With digital devices powering every aspect of life and business, telecommunications providers are going neck and neck to provide faster internet speeds at scale ― using fiber technology as a linchpin.
That includes AT&T Fiber and Frontier Communications, which sit at the upper echelon of fiber internet providers serving greater Dallas-Fort Worth, and the rest of the nation.
Recently, Verizon — the Dallas-based telecom giant’s biggest competitor — decided it wanted to get in on the action by making a splashy fiber deal.
Its $20 billion acquisition of Frontier, which is also based in Dallas, recently cleared a big regulatory hurdle by winning Federal Communications Commission approval. And while a few more steps remain before the deal becomes official, Frontier and Verizon are on the cusp of consolidating their power — right at the doorstep of AT&T, the nation’s top fiber provider.

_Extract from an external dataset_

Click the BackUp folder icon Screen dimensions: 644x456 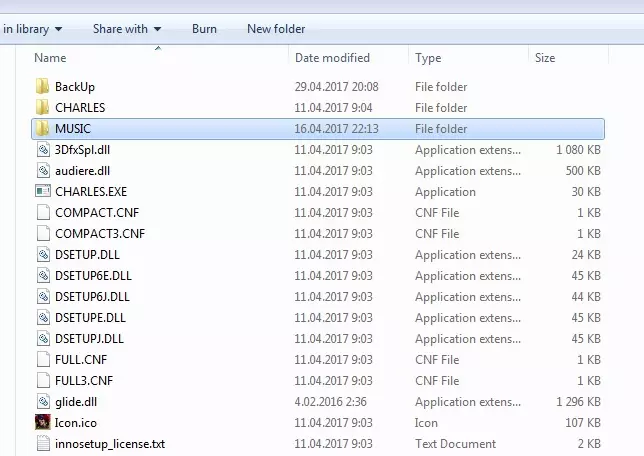pos(42,87)
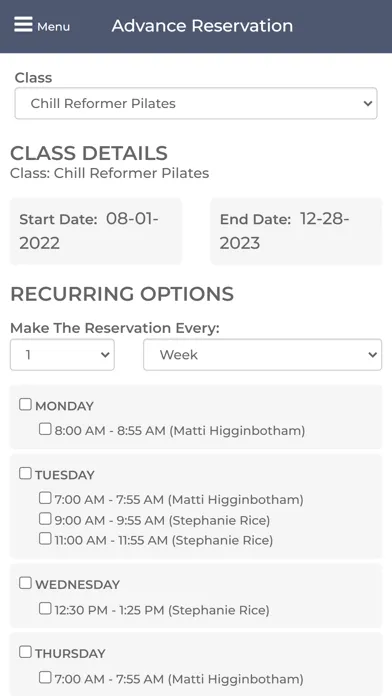Viewport: 392px width, 696px height.
Task: Select Tuesday 11:00 AM Stephanie Rice slot
Action: (x=45, y=538)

“With Verizon’s arrival, that means you’ve got the two 800 pound gorillas of the U.S. fiber market all in one location here in Dallas,” Nick Jeffery, Frontier’s CEO, told The Dallas Morning News in an interview following the company’s second-quarter earnings.
Citing North Texas’ historic role in developing fiber technology — and calling Dallas the “epicenter” in the competition to build out faster connectivity, Jeffery added: “The race is on.”
As Elon Musk’s Starlink orbits outer space to deliver high-speed internet, it sends a (wireless) signal that people are becoming more aware of who provides their internet service — and why that matters as everyday life takes on an increasingly high-tech veneer.
In the U.S., fiber adoption rates are finally catching up with the rest of the world — a trend Frontier capitalized on in Q2 by adding a record number of subscribers. Via Fios, Verizon currently has over 7 million fiber subscribers across several states, including Washington, D.C.
Jeffery said that while fiber broadband penetration in most global markets falls between 60% to 98%, fiber penetration in the U.S. caps out “around 35%” — likely the result of a decadeslong reliance on cable.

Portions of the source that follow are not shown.